(Word and element pointing entries)

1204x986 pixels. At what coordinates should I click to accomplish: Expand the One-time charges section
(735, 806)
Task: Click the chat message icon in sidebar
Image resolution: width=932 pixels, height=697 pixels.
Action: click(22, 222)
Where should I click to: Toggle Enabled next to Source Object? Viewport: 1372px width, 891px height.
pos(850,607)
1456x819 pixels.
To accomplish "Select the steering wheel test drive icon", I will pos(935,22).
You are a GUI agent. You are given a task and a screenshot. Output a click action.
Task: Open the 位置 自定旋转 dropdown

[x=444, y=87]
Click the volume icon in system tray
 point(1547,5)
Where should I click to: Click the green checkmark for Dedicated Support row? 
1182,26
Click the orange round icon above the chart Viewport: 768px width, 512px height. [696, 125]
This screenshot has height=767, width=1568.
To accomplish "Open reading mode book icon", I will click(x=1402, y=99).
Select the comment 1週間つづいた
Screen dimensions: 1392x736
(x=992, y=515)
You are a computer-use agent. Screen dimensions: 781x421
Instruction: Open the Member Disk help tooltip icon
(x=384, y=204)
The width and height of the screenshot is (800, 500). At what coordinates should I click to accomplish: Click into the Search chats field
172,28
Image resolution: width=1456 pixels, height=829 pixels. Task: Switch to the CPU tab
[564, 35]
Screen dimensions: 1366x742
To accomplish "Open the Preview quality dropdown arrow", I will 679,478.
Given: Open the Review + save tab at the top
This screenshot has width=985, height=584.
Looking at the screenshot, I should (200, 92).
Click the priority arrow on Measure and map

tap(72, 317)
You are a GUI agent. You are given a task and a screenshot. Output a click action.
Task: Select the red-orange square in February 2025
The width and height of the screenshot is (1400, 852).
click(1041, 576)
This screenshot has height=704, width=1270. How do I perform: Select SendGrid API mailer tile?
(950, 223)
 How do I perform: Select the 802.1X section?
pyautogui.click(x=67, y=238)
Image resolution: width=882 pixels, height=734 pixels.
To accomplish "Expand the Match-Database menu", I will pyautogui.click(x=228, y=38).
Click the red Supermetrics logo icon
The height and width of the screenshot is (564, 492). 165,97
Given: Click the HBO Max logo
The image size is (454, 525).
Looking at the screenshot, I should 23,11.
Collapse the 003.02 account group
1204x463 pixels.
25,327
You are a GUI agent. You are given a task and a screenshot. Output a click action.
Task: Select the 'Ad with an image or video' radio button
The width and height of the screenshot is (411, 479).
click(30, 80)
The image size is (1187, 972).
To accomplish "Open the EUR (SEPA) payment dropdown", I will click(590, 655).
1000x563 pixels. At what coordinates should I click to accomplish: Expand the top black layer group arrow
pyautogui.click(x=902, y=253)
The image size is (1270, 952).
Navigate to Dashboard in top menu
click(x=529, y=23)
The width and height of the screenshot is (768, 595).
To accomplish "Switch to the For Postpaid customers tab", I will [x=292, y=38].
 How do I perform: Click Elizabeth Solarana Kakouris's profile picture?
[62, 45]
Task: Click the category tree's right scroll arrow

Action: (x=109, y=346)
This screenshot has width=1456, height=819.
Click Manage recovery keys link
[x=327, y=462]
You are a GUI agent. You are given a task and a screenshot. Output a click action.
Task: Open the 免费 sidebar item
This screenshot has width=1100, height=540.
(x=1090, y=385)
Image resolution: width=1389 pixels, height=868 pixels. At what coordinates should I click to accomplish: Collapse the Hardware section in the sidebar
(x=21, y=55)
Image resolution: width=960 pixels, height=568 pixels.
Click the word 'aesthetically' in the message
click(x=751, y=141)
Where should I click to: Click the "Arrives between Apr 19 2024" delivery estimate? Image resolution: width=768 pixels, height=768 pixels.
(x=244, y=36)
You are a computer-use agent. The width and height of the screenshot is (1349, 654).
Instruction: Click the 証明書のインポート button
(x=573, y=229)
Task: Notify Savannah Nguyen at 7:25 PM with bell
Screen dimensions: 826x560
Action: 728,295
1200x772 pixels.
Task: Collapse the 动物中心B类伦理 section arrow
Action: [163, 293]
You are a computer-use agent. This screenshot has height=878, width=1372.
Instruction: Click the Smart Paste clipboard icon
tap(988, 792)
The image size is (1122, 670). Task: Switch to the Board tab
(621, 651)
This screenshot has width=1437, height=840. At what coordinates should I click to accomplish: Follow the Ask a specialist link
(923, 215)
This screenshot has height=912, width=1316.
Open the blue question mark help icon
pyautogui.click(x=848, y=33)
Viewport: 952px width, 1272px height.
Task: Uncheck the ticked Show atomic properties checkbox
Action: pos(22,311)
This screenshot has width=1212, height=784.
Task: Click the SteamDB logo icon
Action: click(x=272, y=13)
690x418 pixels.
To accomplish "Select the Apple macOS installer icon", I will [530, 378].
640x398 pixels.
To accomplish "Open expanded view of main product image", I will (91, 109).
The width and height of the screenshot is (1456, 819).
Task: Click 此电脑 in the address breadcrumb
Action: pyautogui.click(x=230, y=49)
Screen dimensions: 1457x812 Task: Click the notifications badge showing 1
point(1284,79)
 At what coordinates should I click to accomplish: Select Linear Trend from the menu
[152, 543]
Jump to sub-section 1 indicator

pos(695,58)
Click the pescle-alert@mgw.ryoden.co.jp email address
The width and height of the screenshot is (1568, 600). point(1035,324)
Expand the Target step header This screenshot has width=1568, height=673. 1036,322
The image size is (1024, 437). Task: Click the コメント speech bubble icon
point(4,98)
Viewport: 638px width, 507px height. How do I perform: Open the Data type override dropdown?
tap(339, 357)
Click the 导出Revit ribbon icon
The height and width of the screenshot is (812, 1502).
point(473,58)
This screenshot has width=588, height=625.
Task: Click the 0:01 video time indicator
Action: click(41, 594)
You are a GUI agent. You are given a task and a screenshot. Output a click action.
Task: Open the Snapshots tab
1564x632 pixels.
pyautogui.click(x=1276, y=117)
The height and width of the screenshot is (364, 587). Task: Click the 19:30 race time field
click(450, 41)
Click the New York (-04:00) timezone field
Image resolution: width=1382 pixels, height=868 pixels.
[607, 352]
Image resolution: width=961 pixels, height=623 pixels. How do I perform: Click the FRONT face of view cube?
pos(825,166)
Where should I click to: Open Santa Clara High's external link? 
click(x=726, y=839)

• **SHORT TASK**: Copy the material above from the line with "Image resolution: width=960" to the line with "(x=244, y=36)" (both lines included), with the requests unchanged. In the answers, multiply each coordinate by 1.25 and round to whole numbers, rounding halves up.

• **WRITTEN RESPONSE**:
Image resolution: width=960 pixels, height=568 pixels.
Click the word 'aesthetically' in the message
click(x=939, y=176)
Where should I click to: Click the "Arrives between Apr 19 2024" delivery estimate? Image resolution: width=768 pixels, height=768 pixels.
(x=305, y=45)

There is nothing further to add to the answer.